* [REQUIRED ACTIONS]:
#1 From the article on the security legislation monitor, reproduce word for word the part that opens with the words containing "Then a curious" and closes with "in the Senate.".
#2 Answer these questions using the article on the security legislation monitor:
(a) Until what date did the Senate extend the committee's report on the repeal bill?
(b) Who proposed the 2008 private members bill in the house to establish an independent monitor?
(c) What age limit did the Labor opposition, Greens and Democrats ensure?
#3 Render this sentence from the article on the security legislation monitor in Spanish: "Few conflicts between state power and civil liberties are as acute as the anti-terrorism powers."

Cassandra Wilkinson | The Australian | 14 June 2014

As the noisy din continues over wink-gate, dinner-gate and the daily antics of Clive Palmer, some serious policy debates are passing us by with very little review. One of these is the abolition of the Independent National Security Legislation Monitor.

Somewhat disingenuously bundled into the “red-tape reduction” measures, the monitor is no such thing. It stands guard against breaches of some of our most cherished and fundamental rights as citizens.

Britain’s Independent Reviewer of Terrorism Legislation crisply summed up the red-tape burden with regard to civil liberties in his submission to the current Senate inquiry into the monitor’s repeal bill. He wrote that in a robust democracy parliament and the courts are the proper protectors of citizens against government overreach. Needless additional bodies and process should be generally resisted.

However — and it’s a critical however — “Review by an independent person may nonetheless be appropriate where potential conflicts between state power and civil liberties are acute, and yet information is tightly rationed.”

Few conflicts between state power and civil liberties are as acute as the anti-terrorism powers. Even fewer concern information so tightly rationed.

The repeal bill was referred to the Senate Legal and Constitutional Affairs Legislation Committee initially for report by June 2, 2014. On May 27, the Senate granted an extension until August 19, 2014. This interval will hopefully provide time for a revival of the civil libertarian concerns that have motivated both sides of the house at different times to oppose or curtail these special security powers.

It’s hard to countenance now but in those pained early days after September 11, the originally proposed anti-terrorism powers included indefinite secret detention without representation or judicial supervision. There was no age limit on detainees except for a prohibition on strip searching people under 10. There was no right to silence. Importantly there was initially no sunset clause and no independent reporting to parliament.

The then Labor opposition, Greens and Democrats ensured an age limit of 18, judicial oversight and legal representation. The final set of powers were illiberal but stopped short of draconian.

Then a curious thing happened. The Labor opposition became the Labor government. The Liberal government became the Liberal opposition and experienced a revival of its liberal spirits. In 2008 a private members bill was proposed by Petro Georgiou in the house to establish an independent monitor. Quickly gagged by Labor in the lower house it was proposed again by Judith Troeth and Gary Humphries in the Senate.

When Labor caught up in 2010 and introduced its own bill for an independent monitor, the present Attorney-General Senator Brandis, then opposition spokesman, supported the proposal proudly noting the bill, “for all practical purposes is our own”.

* [SOURCE DATA]:
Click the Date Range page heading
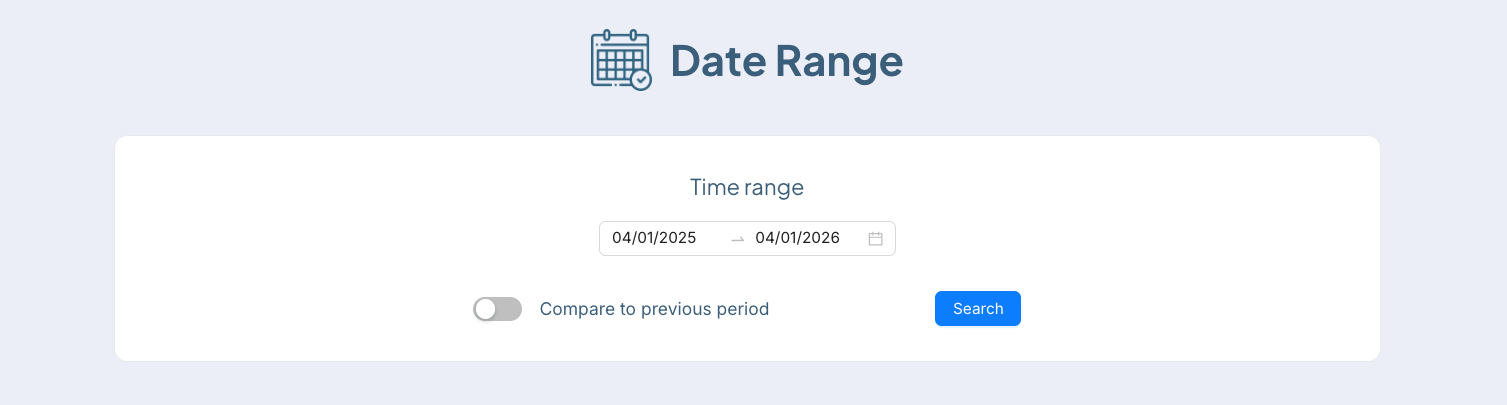This screenshot has width=1507, height=405. pyautogui.click(x=786, y=61)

* [ANSWERS TO THE EXERCISE]:
#1
Then a curious thing happened. The Labor opposition became the Labor government. The Liberal government became the Liberal opposition and experienced a revival of its liberal spirits. In 2008 a private members bill was proposed by Petro Georgiou in the house to establish an independent monitor. Quickly gagged by Labor in the lower house it was proposed again by Judith Troeth and Gary Humphries in the Senate.

#2
(a) August 19, 2014
(b) Petro Georgiou
(c) 18

#3 Pocos conflictos entre el poder del Estado y las libertades civiles son tan agudos como los poderes antiterroristas.